--- BEGIN PROVIDED DATA ---

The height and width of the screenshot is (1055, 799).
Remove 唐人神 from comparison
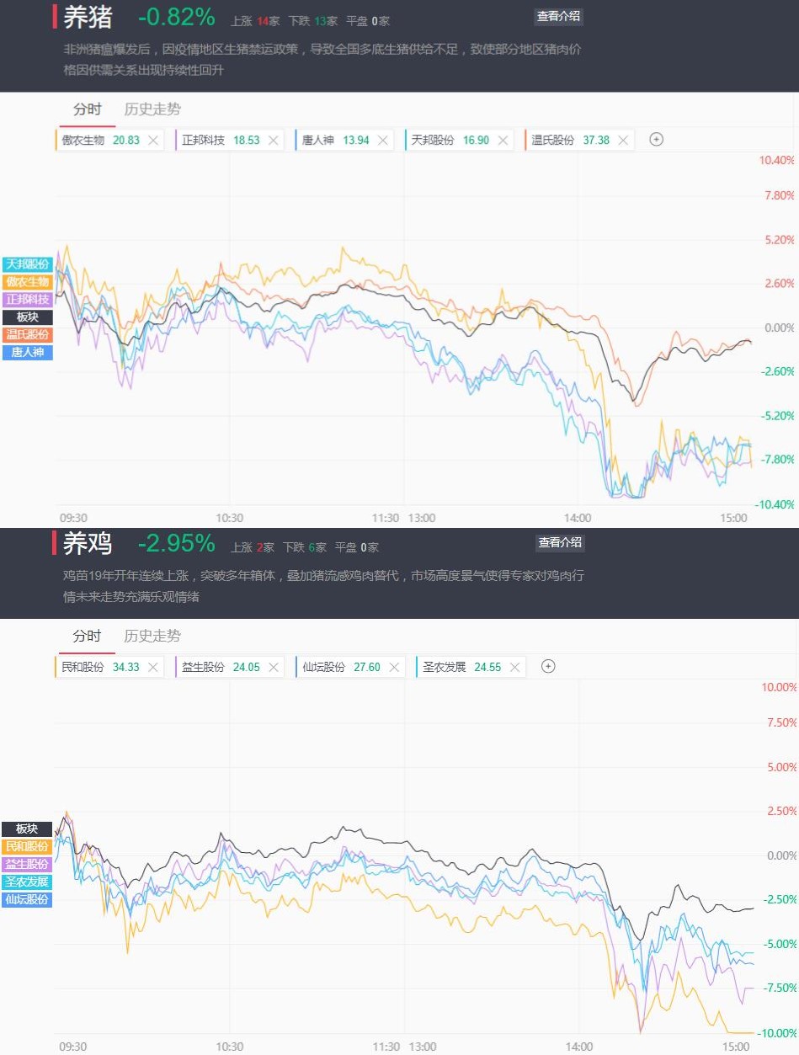point(383,141)
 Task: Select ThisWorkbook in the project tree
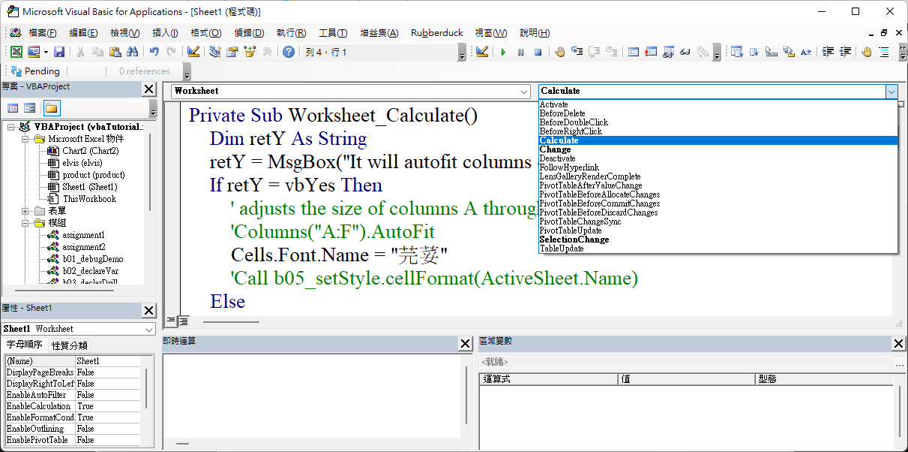tap(89, 199)
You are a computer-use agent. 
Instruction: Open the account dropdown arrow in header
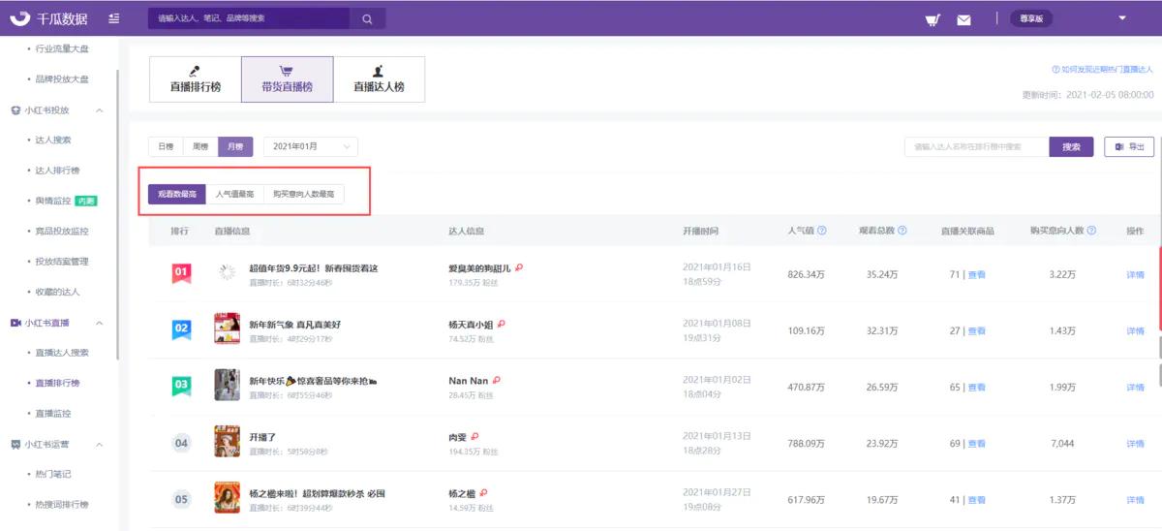point(1122,18)
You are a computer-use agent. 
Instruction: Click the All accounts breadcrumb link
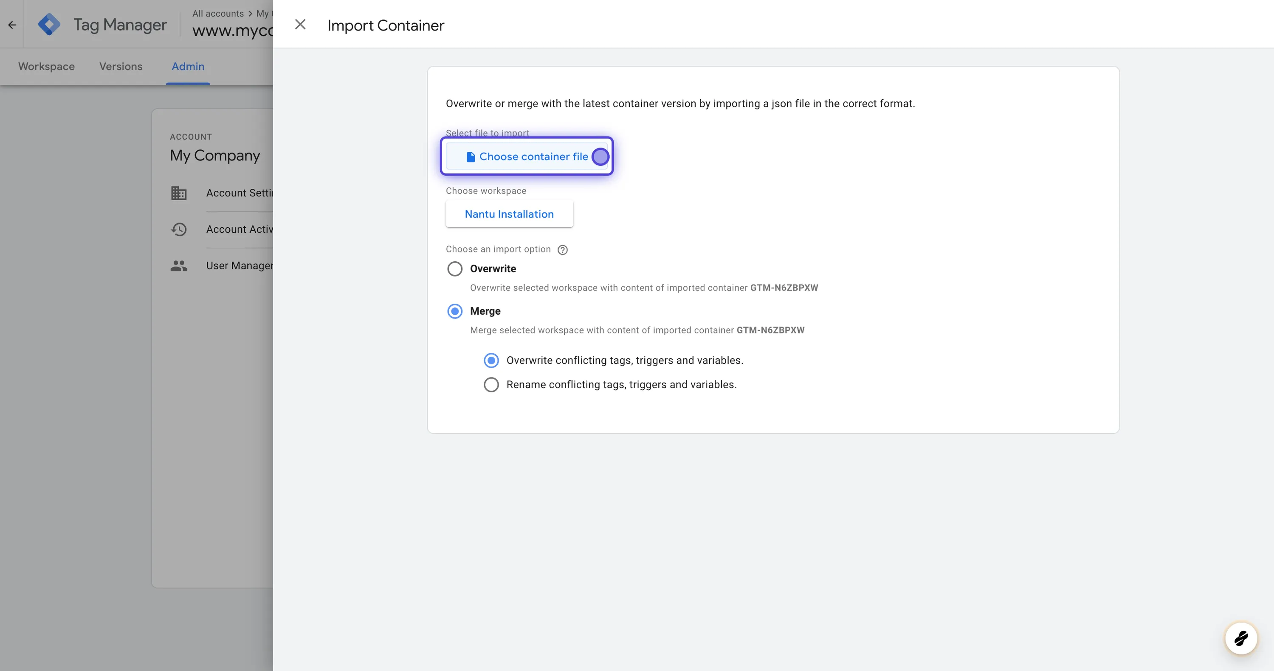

--- END PROVIDED DATA ---

Pick out each line of the material above that contains the word "Instruction", and copy those lines in order.

EXPECTED ANSWER:
Instruction: Open the account dropdown arrow in header
Instruction: Click the All accounts breadcrumb link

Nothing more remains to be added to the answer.